When our table was ready, a host led us into a glass elevator that whisked us up past the room on the second floor that’s kept for private parties, to the dining room, which is on the roof. It’s impressive, designed to look like an Asian garden, done up in grays, dark browns and blues, with a retractable glass ceiling that was closed the night I was there because it was pouring rain. The chandeliers are shaped like Art Nouveau flower buds, the bare brick walls hung with mirrors in curved, slanted frames and raw silk curtains. The orchids alone, placed along the walls, probably cost 40 bucks apiece.
The room is pretty, but it’s odd, even a little sinister, like the setting for a David Lynch movie. Perhaps it’s the plethora of shaved heads–every other waiter in this restaurant (and there are almost as many as there are customers) seems to be sporting one. The busboys are dressed in navy blue, making them look like agents of some international crime ring. Any moment you expect the glass elevator doors to swoosh open and the Boss to step out, in dark glasses.
Enormous attention has been paid to every detail at AZ (pronounced ay-zee), from the large, heavy knives and forks and the rust-colored paper placemats covered with Japanese symbols, to the soft leather menu covers and the beautiful colored glass candleholders that look like something dreamed up by artisans working for William Morris in the 1890′s. The Fiji sparkling water is even served in a square plastic bottle placed inside a silver holder.

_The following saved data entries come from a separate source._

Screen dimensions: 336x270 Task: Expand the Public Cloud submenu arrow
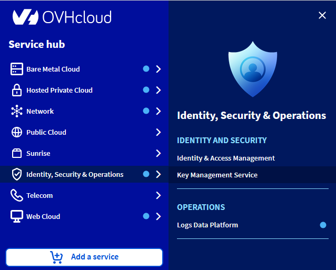pyautogui.click(x=158, y=132)

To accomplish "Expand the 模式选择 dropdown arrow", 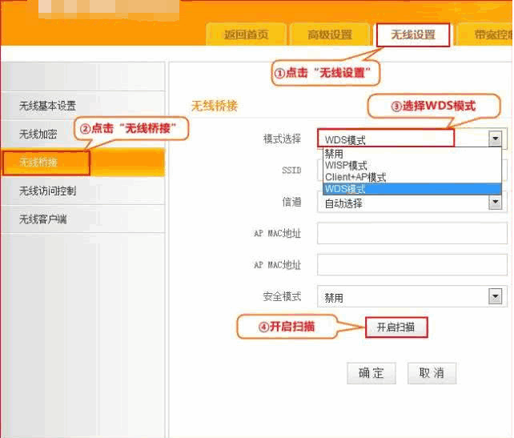I will pyautogui.click(x=496, y=139).
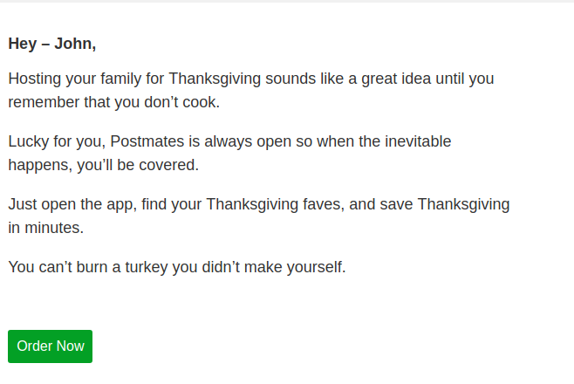
Task: Click the word "yourself" at the email's end
Action: [316, 267]
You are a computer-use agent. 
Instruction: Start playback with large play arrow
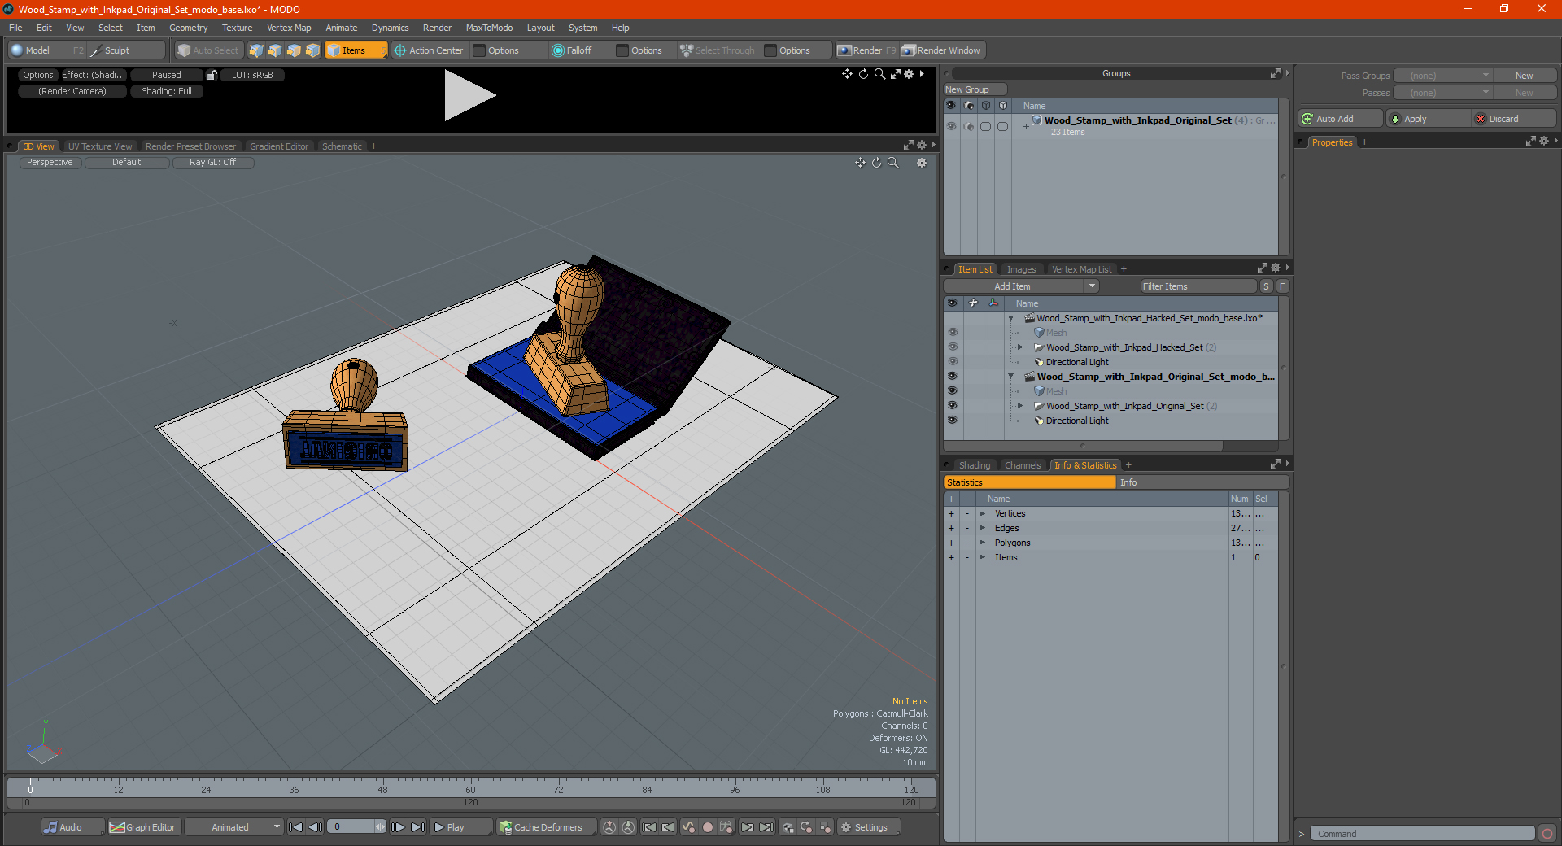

Now, if you wanted to be really sure to get the right bottle of wine, could you do any better than to consult the I Ching ? Just look what it did for the music of John Cage. There are more than 500 bottles on the list (which is excellent and reasonably priced) and their properties are earnestly described with the trigrams of the I Ching , an ancient Chinese system of divination by flipping coins or dividing sticks. “The Symbol of Earth–peace, relaxation, openness” gets you a nice bottle of rosé. “The Symbol of Mist–wines of sensuality,” what else? A pinot noir. On this stormy night, we chose “The Symbol of the Wind–wines of subtlety” and came up with a Chilean sauvignon blanc that was only $25. It was also very good.

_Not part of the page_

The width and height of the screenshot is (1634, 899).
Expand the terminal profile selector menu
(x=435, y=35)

I don’t know whether the chef, Patricia Yeo, tosses the coins and consults the I Ching before she puts on her apron, but there is certainly no feeling of randomness about her food. Ms. Yeo, who has a master’s degree in biochemistry from Princeton University, has worked at Mesa Grill and Bolo in New York and at China Moon and Hawthorne Lane in California. Her cooking, which I guess you’d call Pacific Rim, is fascinating, the work of someone who has thought through every aspect of each dish, starting with the elegant plate it comes on, which varies in size, shape and color depending on what it contains. Dinner is a prix fixe $52 per person, an incredibly good value for food of this caliber (and it came out of the kitchen astonishingly fast, too).

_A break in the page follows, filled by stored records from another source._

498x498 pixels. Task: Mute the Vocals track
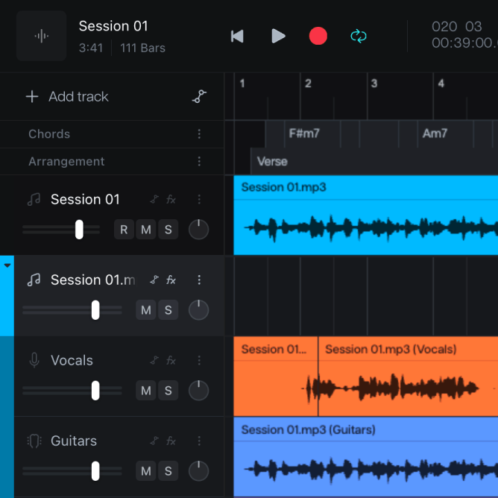click(146, 391)
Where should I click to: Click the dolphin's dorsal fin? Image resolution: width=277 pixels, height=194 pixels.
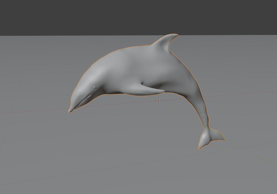167,43
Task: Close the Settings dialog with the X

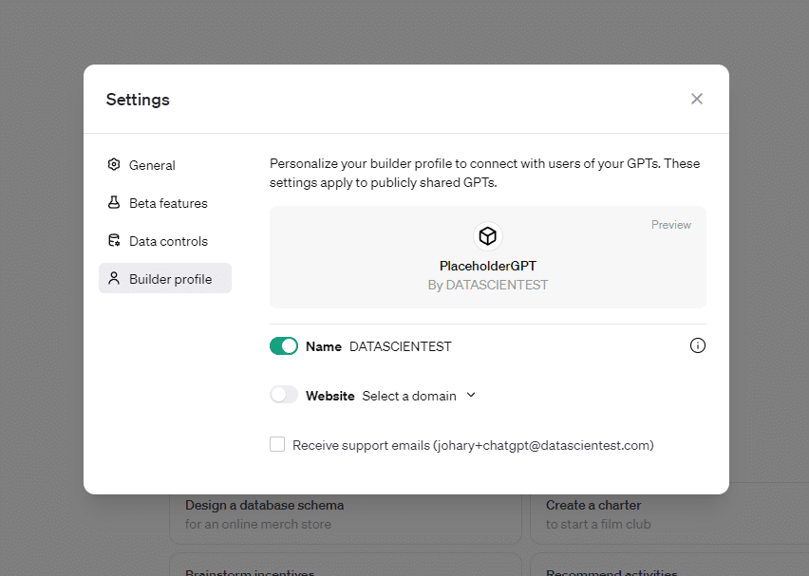Action: 696,99
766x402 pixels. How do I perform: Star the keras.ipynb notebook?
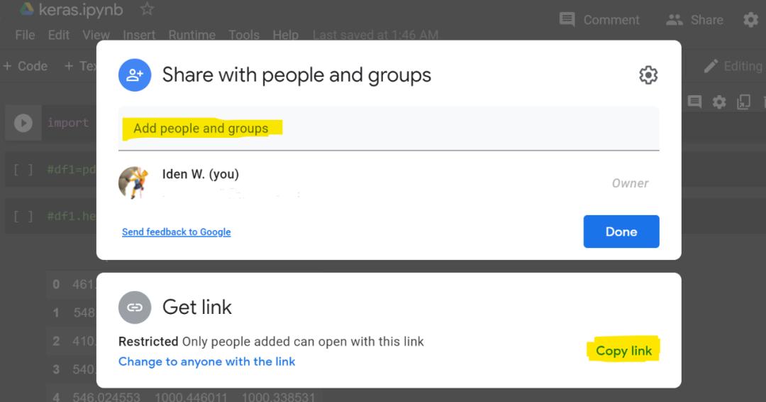(147, 9)
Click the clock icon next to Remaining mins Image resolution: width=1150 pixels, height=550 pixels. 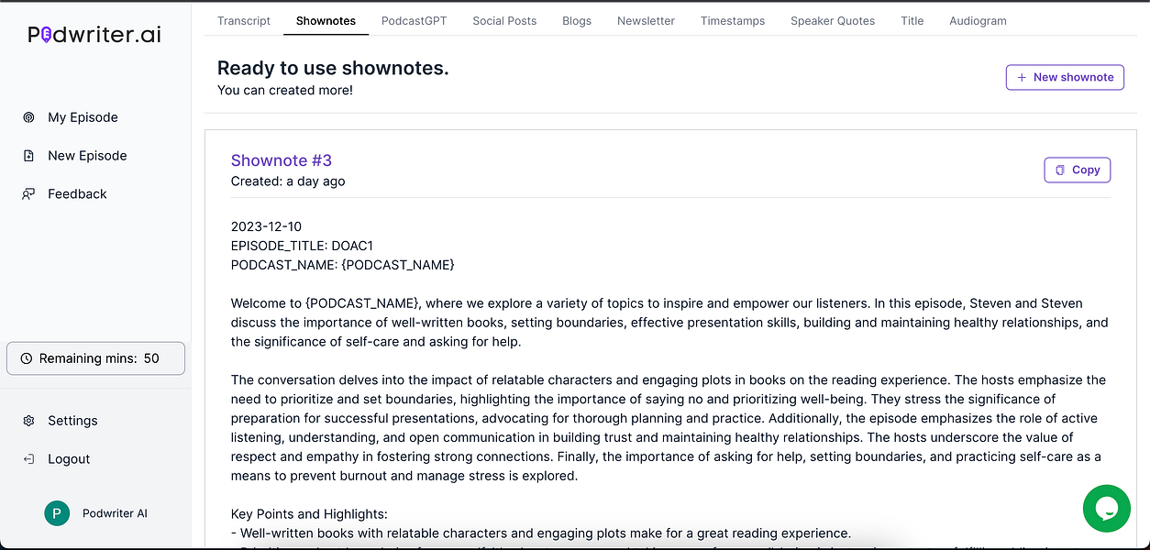(x=27, y=358)
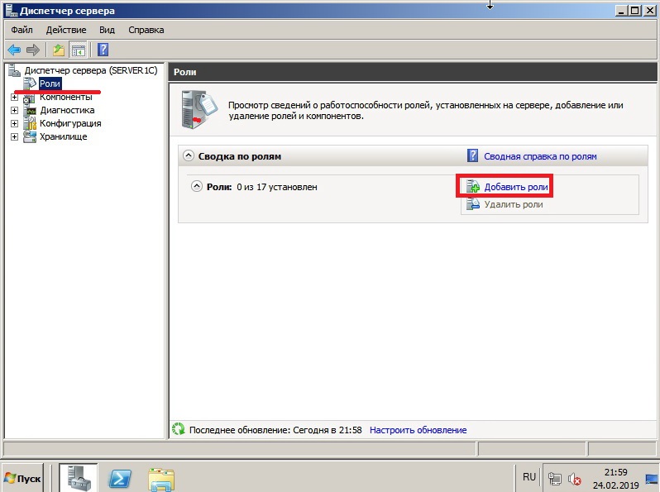Click the Добавить роли link
The image size is (660, 492).
515,187
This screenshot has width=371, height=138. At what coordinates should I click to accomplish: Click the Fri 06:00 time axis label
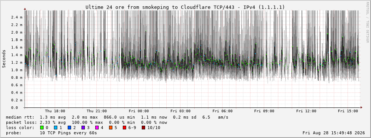point(223,111)
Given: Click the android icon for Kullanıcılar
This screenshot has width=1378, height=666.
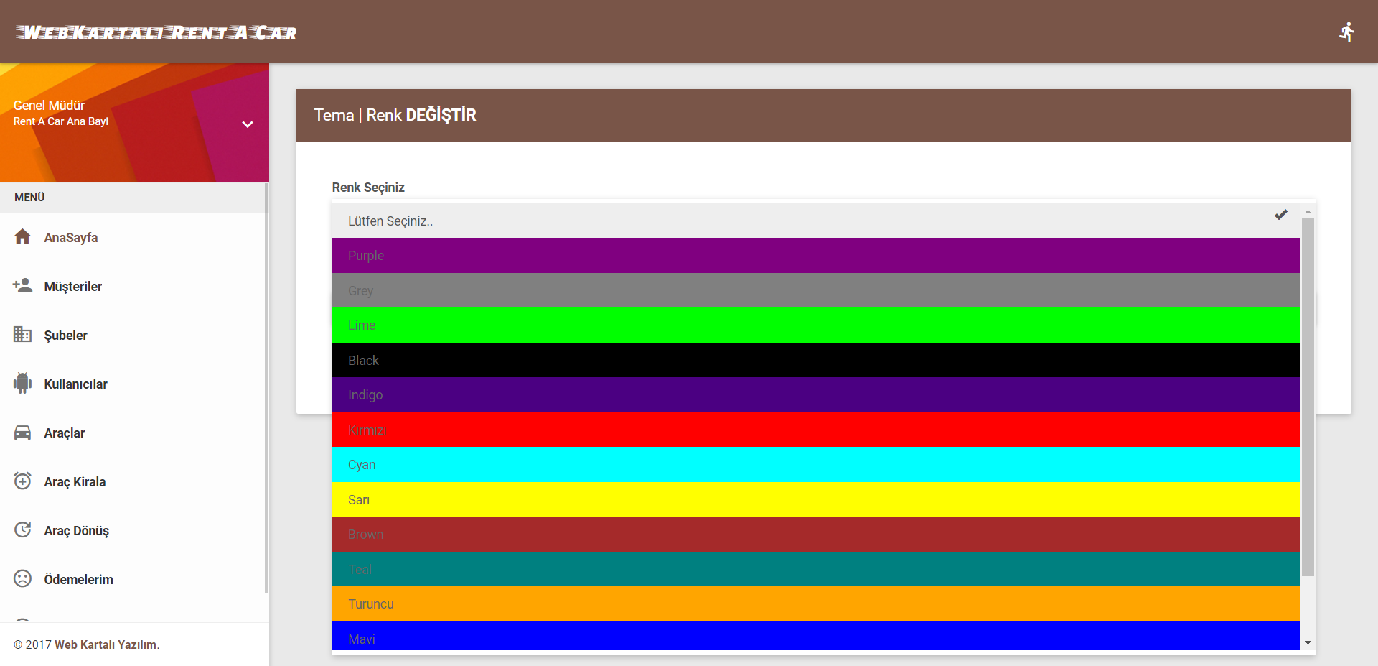Looking at the screenshot, I should (x=22, y=383).
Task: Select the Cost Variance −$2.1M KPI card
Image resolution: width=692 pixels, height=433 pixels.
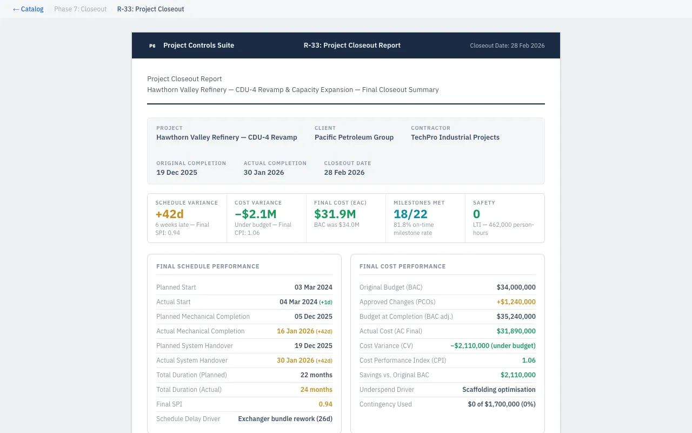Action: (267, 218)
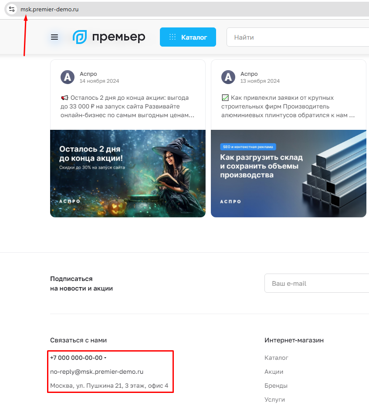
Task: Click the grid dots icon on Каталог button
Action: tap(173, 37)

“Hallelujah! No amuse-geules!” I thought, when we were offered three kinds of breads instead–warm nan sprinkled with salt, baguette and rosemary matzoh, served with dips that change each day: parsley pesto, spicy purees of lentils or eggplant, corn relish, chopped marinated fruit, bananas and pineapple.
The menu offers a choice of around 10 first and second courses, and they all sound so intriguing it’s hard to choose. You can begin with yellowtail jack served three ways: soy-seared tartare and sashimi; with raw apple and roe; or with juicy grilled Gulf prawns with gossamer soybean wontons and intensely flavored tomato broth. The egg drop soup is excellent, laced with peekytoe crab and asparagus in a complex broth and garnished with asparagus tempura. Delicate softshell crab tempura was served with avocado and herb hand rolls; silken slices of salmon cured in lemongrass came with puffy lentil and rice blini topped with crème fraîche and osetra caviar. The foie gras, cured in Szechuan pepper (barely discernible), was indeed great, as the waiter promised, paired with a sour cherry vinaigrette and “embryo” arugula. My favorite, though, was a dish that appealed to me the least when I read it on the menu: quail with pineapple. The combination of juicy roasted pineapple and the quail, tender and moist under its sticky ginger-lacquered glaze, was extraordinary.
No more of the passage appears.